Sometimes the Q12 engagement report indicates that the CEO needs to modify some things -- more communication about development opportunities, for instance.

Sometimes the report shows more dire problems such as widespread uncertainty about the company's mission and purpose. Incidentally, mission-driven workgroups suffer 30% to 50% fewer accidents and have 15% to 30% less turnover, but only 41% of U.S. workers say they know what their company stands for.

Until they know what the engagement deficit is, leaders can't fix it. And the value of that engagement can't be overstated. Engagement is a competitive advantage in every company, but to an OBC, engagement provides the energy, innovation, efficiency, sense of ownership and will to succeed that boosts outcomes.

It's not overstating the case to say that OBCs require a high rate of engagement to function at peak levels. A highly engaged, enthusiastic workforce is much likelier to achieve the outcomes that leadership wants. If the workforce is highly disengaged, an OBC will fail quickly.

Metrics That Matter

The basic premise of an OBC is that the right people are in the right role doing the right thing without requiring extensive leadership intervention.

Leaders decide on the right outcomes and use their valuable and limited time to focus on setting the organization's vision, direction and goals, which is what leaders do best.

It is up to managers to build relationships with each member of their team and to communicate, coach and turn strengths into high performance to attain the outcomes that leadership sets.

Individual contributors, in turn, use their talents to accomplish the outcomes in a way that suits them best, without the exhausting suspicion that they're wasting time and energy on pointless work.

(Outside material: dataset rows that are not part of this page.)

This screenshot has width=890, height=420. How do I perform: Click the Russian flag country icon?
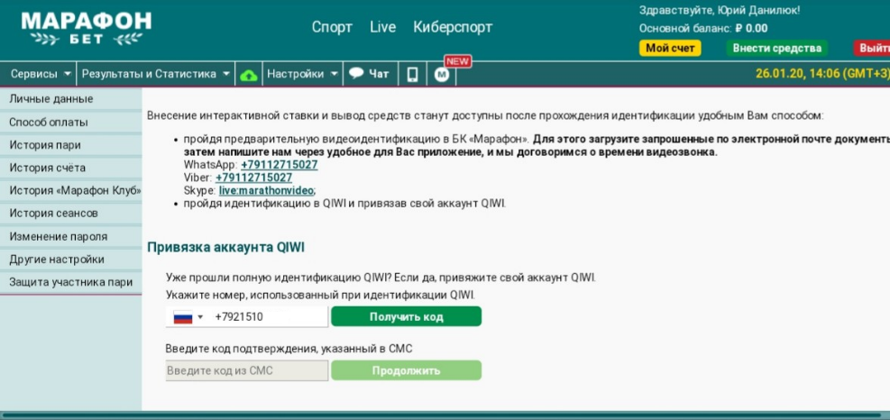183,317
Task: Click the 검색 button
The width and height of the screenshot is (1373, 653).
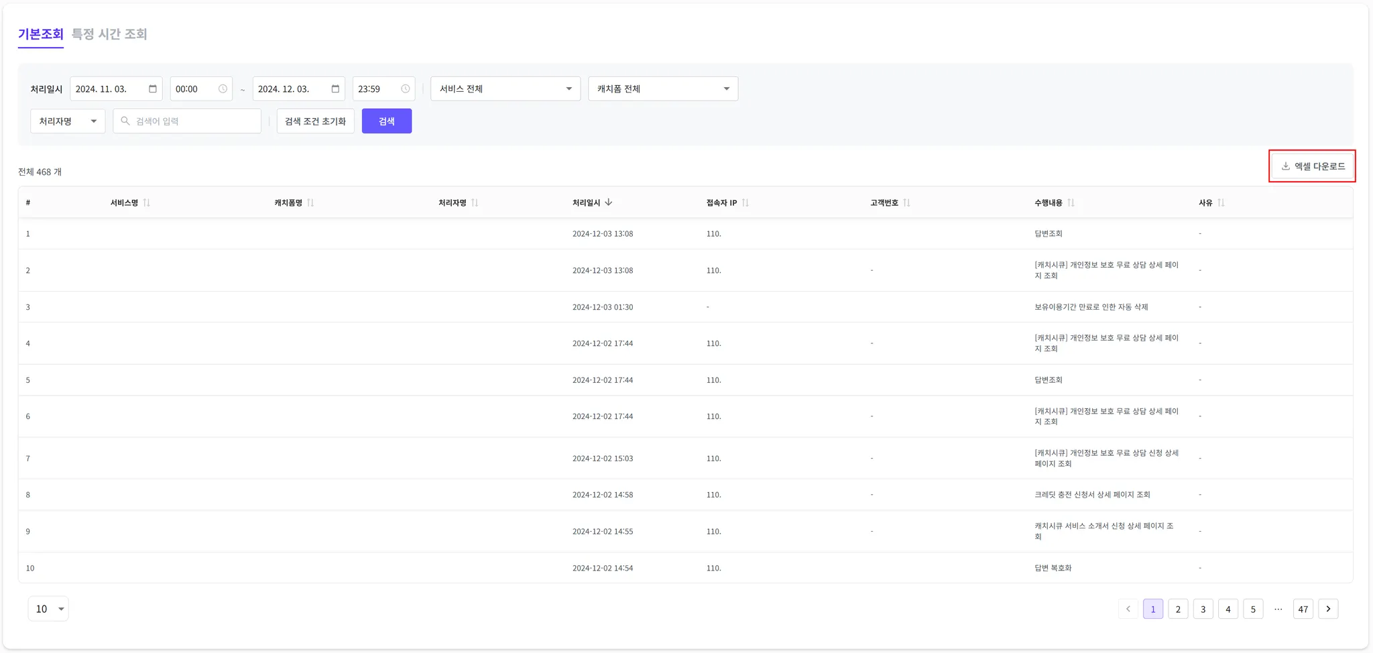Action: (x=387, y=121)
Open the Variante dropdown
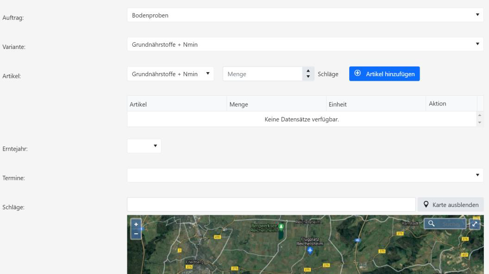489x274 pixels. pyautogui.click(x=305, y=44)
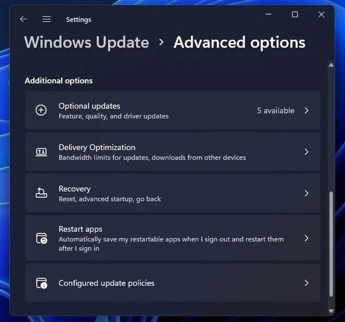
Task: Open 5 available optional updates
Action: (275, 110)
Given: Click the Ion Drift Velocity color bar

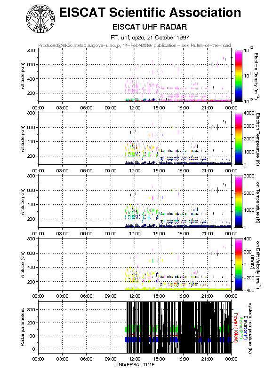Looking at the screenshot, I should point(239,264).
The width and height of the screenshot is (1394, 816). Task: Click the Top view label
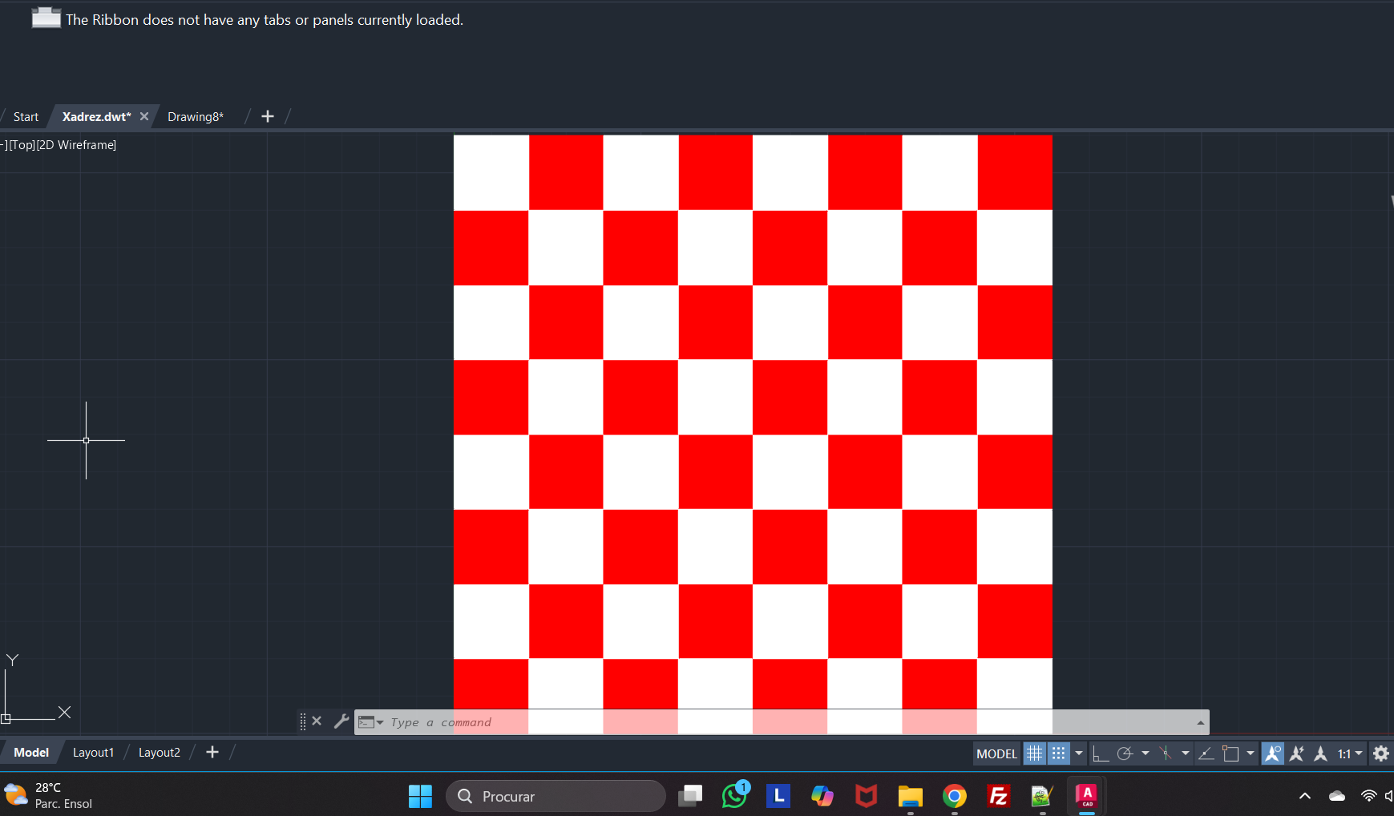[x=22, y=145]

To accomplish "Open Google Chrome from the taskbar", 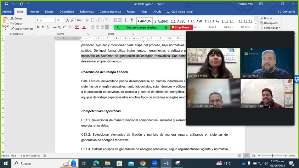I will click(143, 163).
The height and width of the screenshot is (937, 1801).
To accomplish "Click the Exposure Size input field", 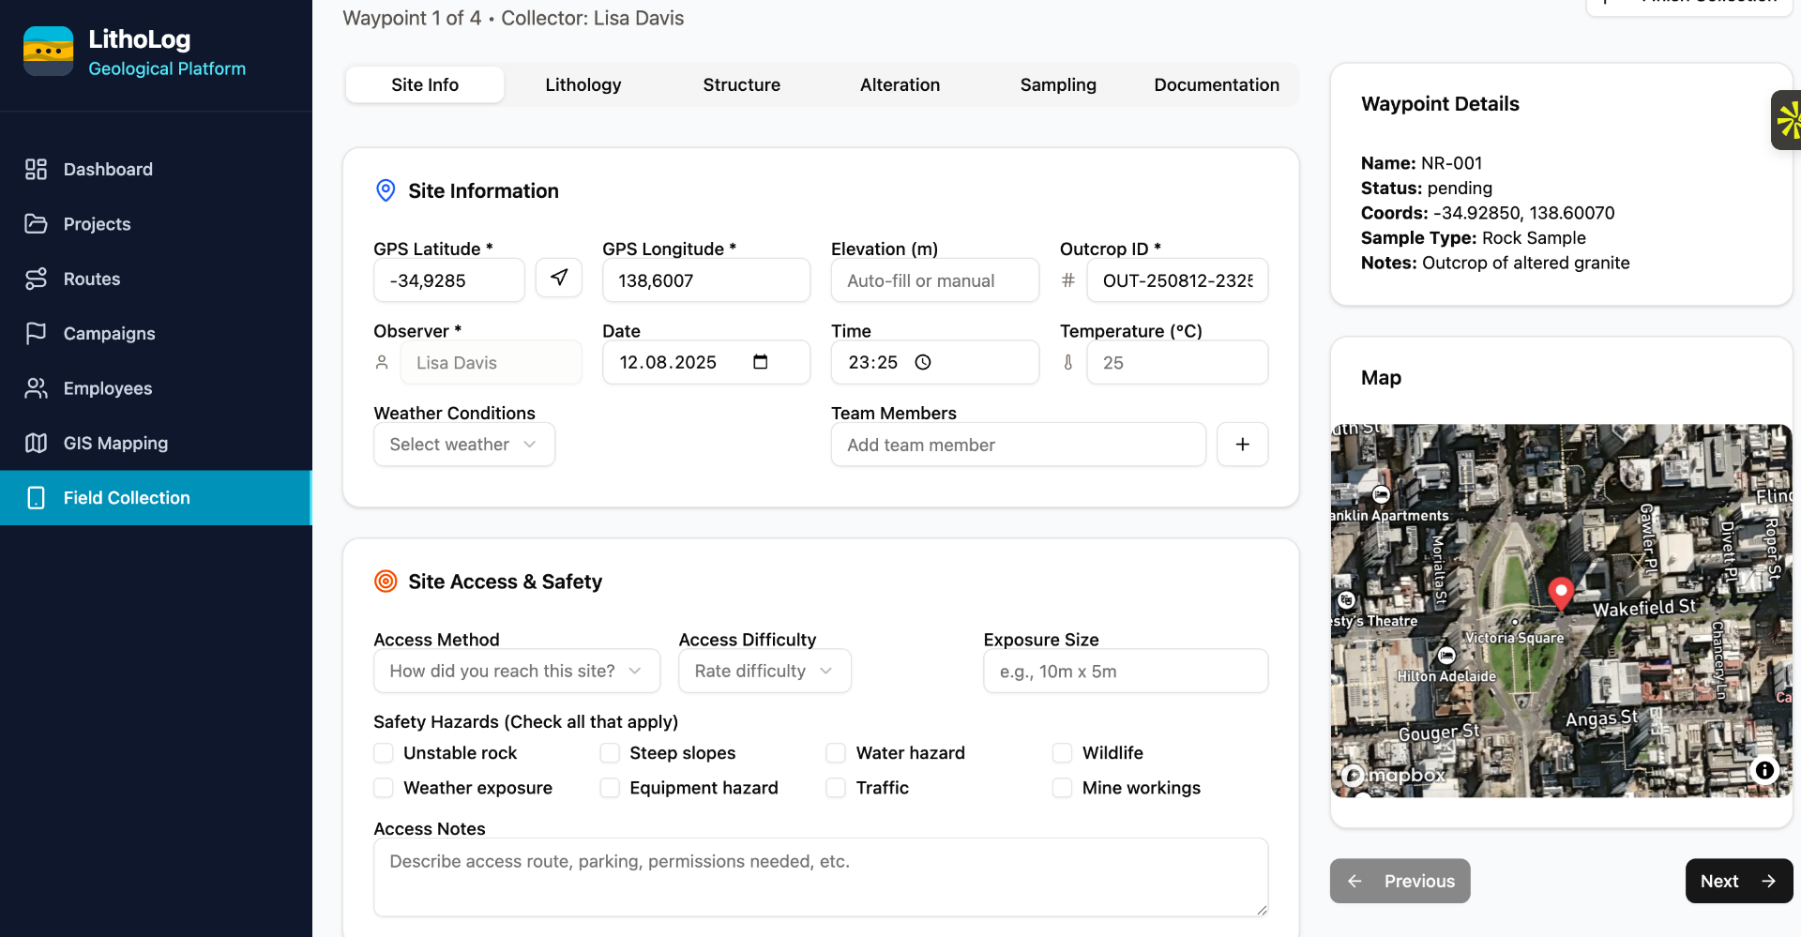I will (x=1126, y=672).
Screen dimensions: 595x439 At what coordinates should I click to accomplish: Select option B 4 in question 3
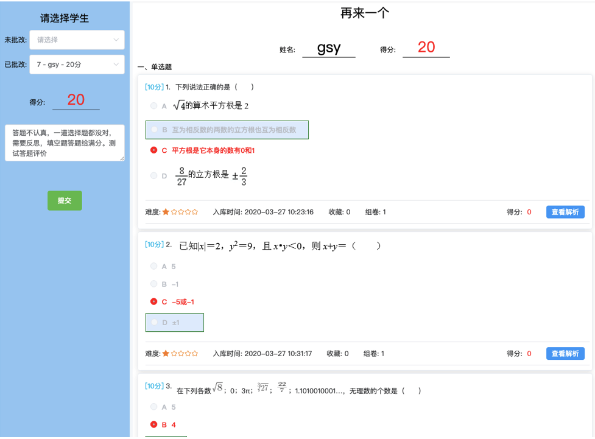[163, 424]
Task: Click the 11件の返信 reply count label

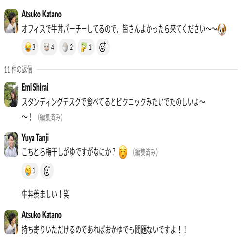Action: (18, 70)
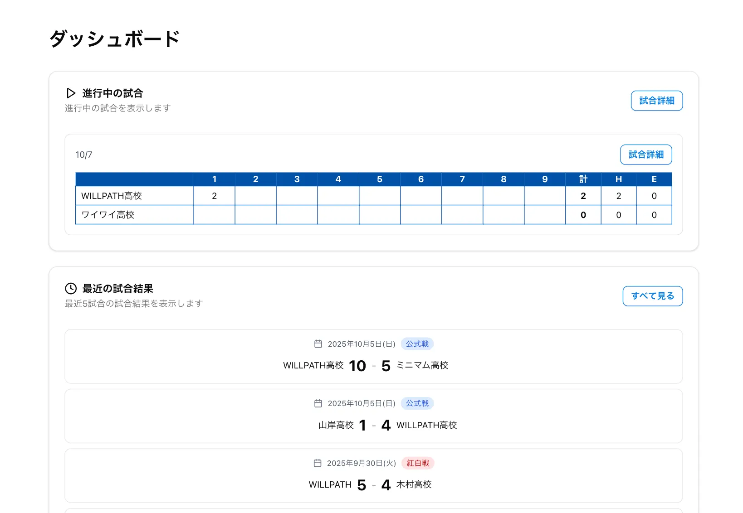The width and height of the screenshot is (743, 513).
Task: Click the calendar icon on the October 5 match
Action: pyautogui.click(x=319, y=344)
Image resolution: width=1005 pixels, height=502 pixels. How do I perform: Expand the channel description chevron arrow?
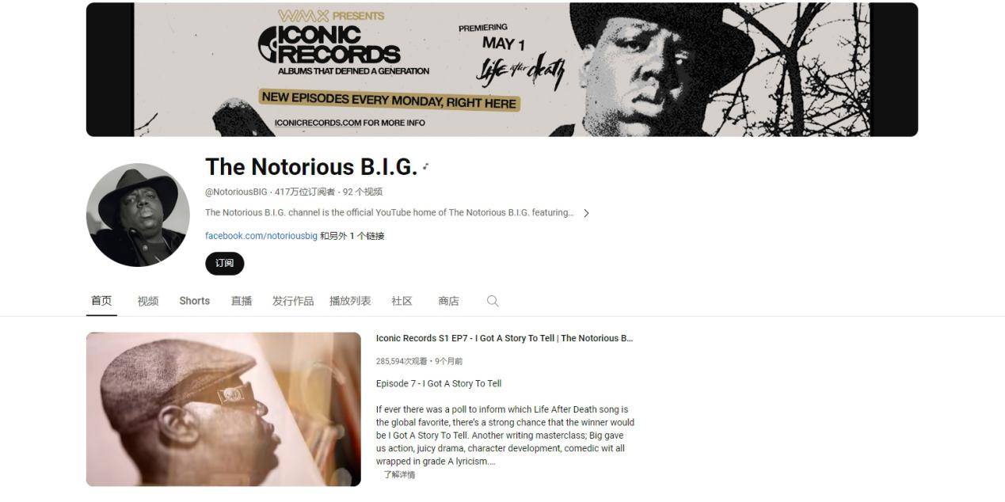586,213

Engagement metrics tell leaders how close they are to a culture that can do these things. Highly engaged workers are more adaptable and more likely to trust their leaders. When leaders decide to evolve the company culture into an outcome-based one, engaged workers do well. They may even be ready for an OBC before their leaders are.

Actively disengaged employees reject new initiatives out of hand. They'll never accept the responsibility of an OBC, nor will they succeed in one.

The Last Piece

OBCs democratize control, accountability, freedom and responsibility. OBCs can be exceptionally efficient, innovative and engaging, but to build one, leaders have to be willing to make the necessary changes.

Some leaders, however, have such a fundamental level of skepticism that they simply can't bring themselves to trust workers to do the right thing without vigilant oversight. Such leaders may never feel comfortable in an OBC.

But there are compelling reasons to try.

The future of work will put an even greater premium on performance, productivity and the efficient use of human capital. Competitive advantages will go to businesses that best integrate tech's possibilities and customers' demands. Tomorrow's workplace will require individualized talents of diligent, innovative people who can align themselves to outcomes -- and who do it with excellence every day.

Dictating the process details of how people work isn't as important as hiring them well, engaging them effectively, defining the best outcomes and paying attention to what they accomplish.

Leaders would be wise to start assessing if their company has what it needs to build an outcome-based culture. Right now, OBCs are a leadership option. But soon, they may be a leadership imperative.